• GIVEN INSTRUCTION
Recast everything from the start of the data down to and including the line containing "point(2288,613)" as a Markdown table with the columns Row and Content, numbering each line and skipping blank ones. Leave the pictures out.

• PROVIDED RECORDS
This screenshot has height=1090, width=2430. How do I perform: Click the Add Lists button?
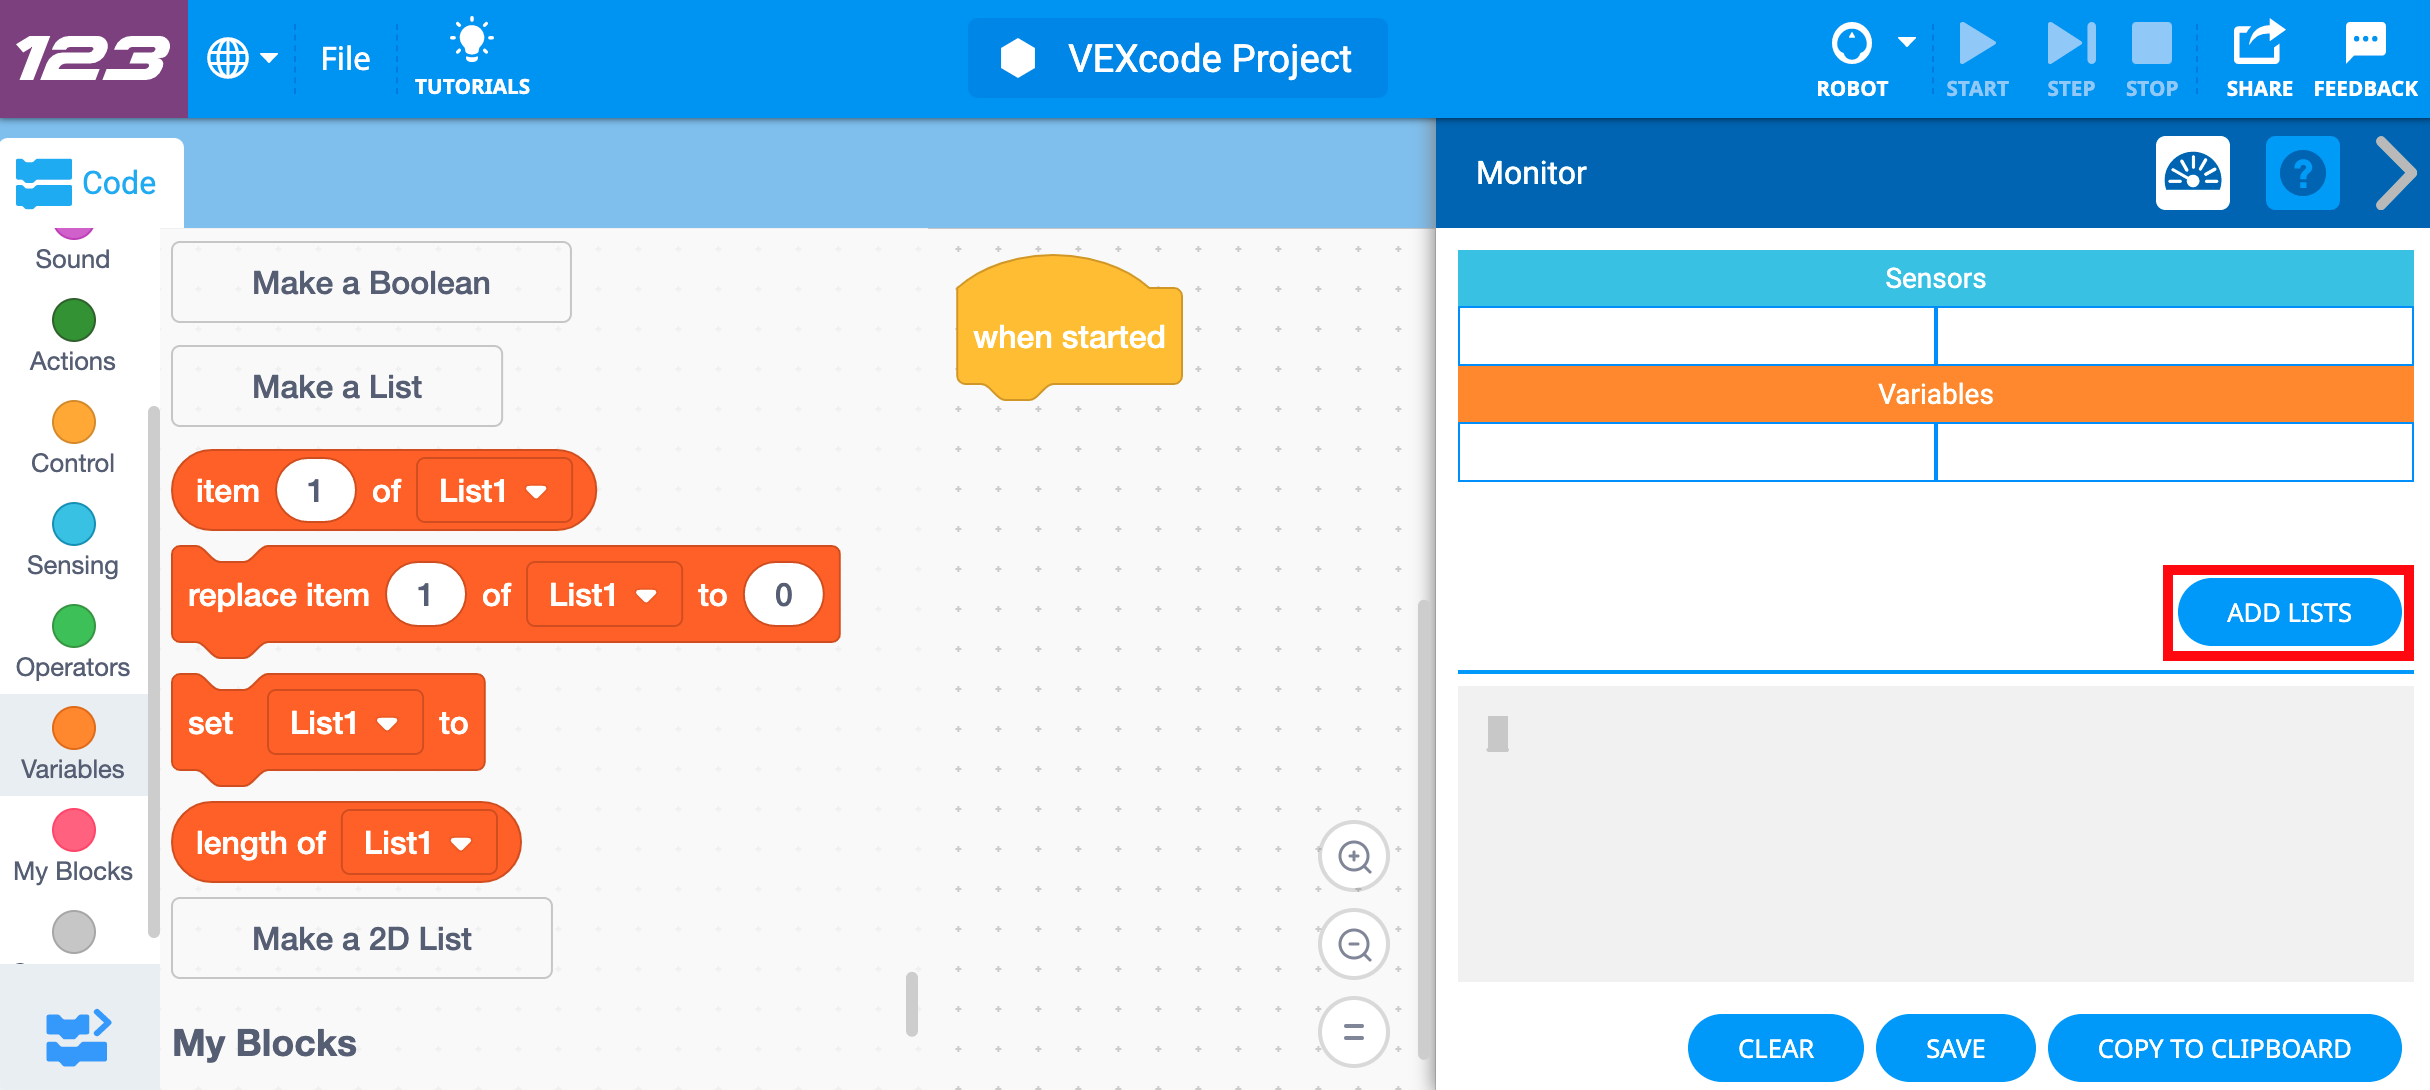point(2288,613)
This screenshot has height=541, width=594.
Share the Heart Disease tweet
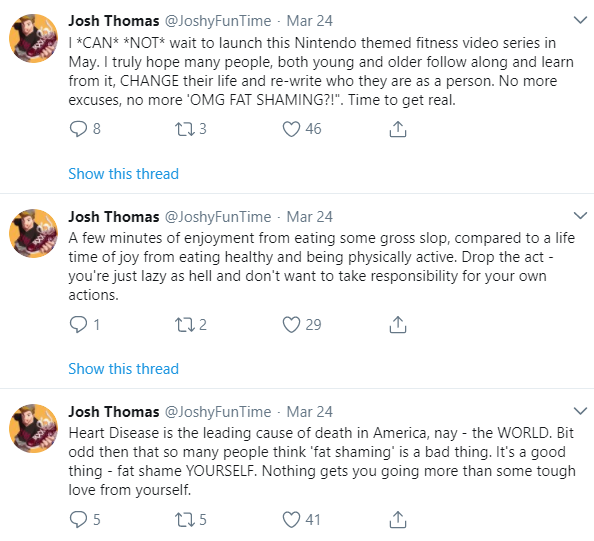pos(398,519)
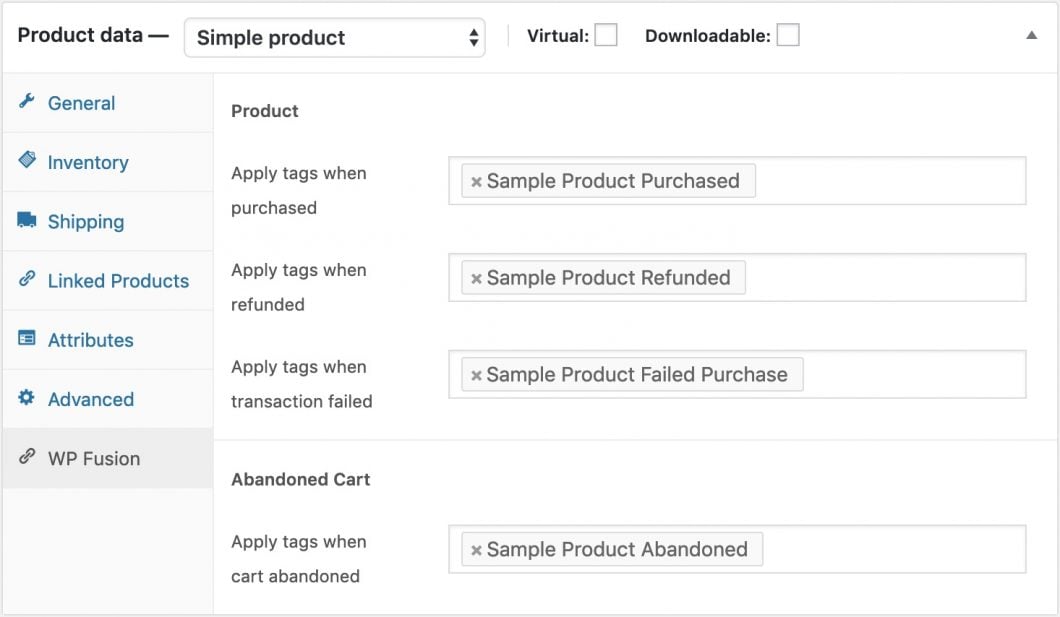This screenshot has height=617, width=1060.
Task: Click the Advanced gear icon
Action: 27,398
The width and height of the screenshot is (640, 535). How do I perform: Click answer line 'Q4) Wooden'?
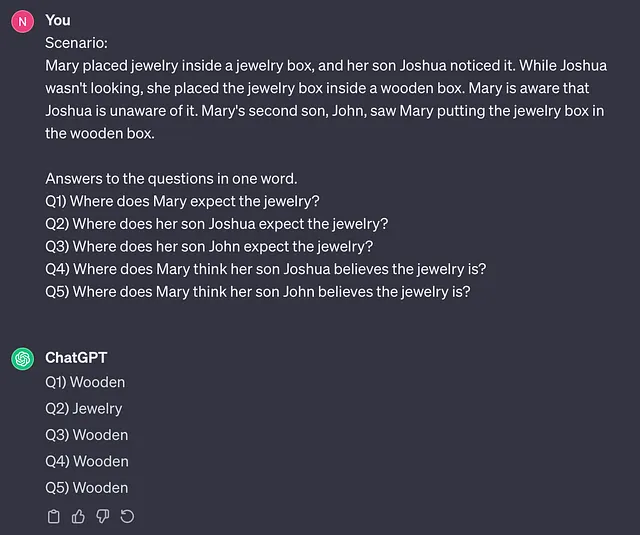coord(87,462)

• WRITTEN RESPONSE
| Row | Content |
|---|---|
| 1 | This screenshot has height=1090, width=2430. How do I perform: Click the Add Lists button? |
| 2 | point(2288,613) |